İran’da 12 Haziran’da yapılan cumhurbaşkanlığı seçimlerinde Ahmedinecad’ın yeniden kazandığının açıklanmasına Musavi taraftarlarının başlattığı itiraz ve protestolar, yönetimin bunlara karşı baskıcı önlemlere başvurmasının da etkisiyle, gitgide bir başkaldırıya dönüştü.
Seçim sonucunda görevdeki cumhurbaşkanı Ahmedinecad’ın %64’lük oyuna karşılık esas rakibi olan Musavi’nin %32’de kaldığının resmen açıklanması Musavi taraftarları kadar Batılı gözlemcilere de inandırıcı gelmedi. Batılı tepkinin, bir ölçüde, ‘reformcu’ Musavi’nin elde edeceği seçmen desteğine ilişkin abartılı beklentiden kaynaklanan bir hayal kırıklığını yansıttığı söylenebilir. Ama bu, seçim sonuçlarının manipüle edilmesi yoluyla, Ahmedinecad taraftarı statüko güçlerinin fiili bir darbe yapmış olması ihtimalini ortadan kaldırmıyor.
Nitekim, İran’ın iç işlerine karışılmasına ve ABD’nin bölgede izlediği yayılmacı politikalara karşı çıkan kimi Batılı gözlemciler bile açıklanan sonuçların gerçeği yansıtmadığından eminler. Bunlara göre, Ahmedinecad’ın elde ettiği açıklanan genel oy oranının ülkenin bütün bölgelerinde aşağı yukarı aynı olması (%66 ila %69 arasında), bu oranın bölgesel, etnik ve demografik faktörlerden hiç etkilenmemesi, hatta zayıf olduğu yerlerde bile Ahmedinecad’ın ezici bir zafer kazanmış görünmesi inandırıcı değildir. Bu sonuç masa başında ayarlanmış olmalıdır.
Bu nedenle, İran’ı istikrarsızlaşmaya doğru sürükleyen protesto hareketlerinin başta ABD ve İngiltere olmak üzere Batı dünyasınca tezgáhlanan bir oyun olduğu yönündeki değerlendirmelere itibar edilemez. Elbette ABD İran’da rejim karşıtı hareketlerin güçlenmesine yakın zamanlara kadar epeyce yatırım yapmıştır. Bugün de protestoların dünya kamuoyunun bilgisine ulaşmasında Batılı medya -ve muhtemelen istihbarat teşkilátları- önemli bir rol oynamaktadırlar. Ama bu, protestocuların samimi oldukları ve haklı bir mücadele verdikleri gerçeğini değiştirmez.
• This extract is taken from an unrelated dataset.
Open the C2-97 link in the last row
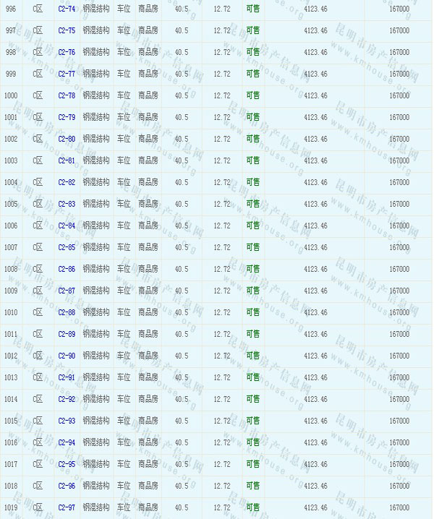Image resolution: width=434 pixels, height=519 pixels. [x=67, y=508]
İran’daki ‘Yeşil Devrim’ hareketini daha önceki ‘renkli devrimler’le ilişkilendirerek bunları ABD ve Soros komplosu olarak göstermek, inandırıcı olmadığı gibi, İran halkının baskıya karşı verdiği mücadeleyi küçümsemek anlamına da gelir. Justin Raimondo’nun dikkat çektiği gibi, İran’ın ‘Yeşil Dalga’sının ilham kaynağı renkli devrimler değil, İslámın yeşilidir. Öyle görünüyor ki, söz konusu olan, ‘rejim karşıtı’ bir muhalefetten ziyade, Devrimin değerleri çerçevesinde sistemi yenilemek ve daha özgür bir atmosfer yaratmak amacı güden bir harekettir.
Ancak şu doğrudur: İran’da muhalefetin sesini yükseltmesine imkán verecek şekilde statükonun zayıflamasında, Başkan Obama’nın İran’ın iç işlerine karışmama ve anlaşmazlıkların çözümü için diyalog yolunu tercih etme tutumu etkili olmuştur (‘Obama etkisi’). Yoksa, İran’ı ‘şer ekseni’nin odağına yerleştiren gerek ABD’nin gerekse İsrail’in şahinleri için ılımlıların değil Ahmedinecad’ın kazanması tercihe şayandır. Çünkü, İran’da ‘ılımlılar’ın iktidara gelmesi bu mahfillerin İran karşıtı propagandalarını, İran’ı şeytanileştirme stratejilerini zora sokardı.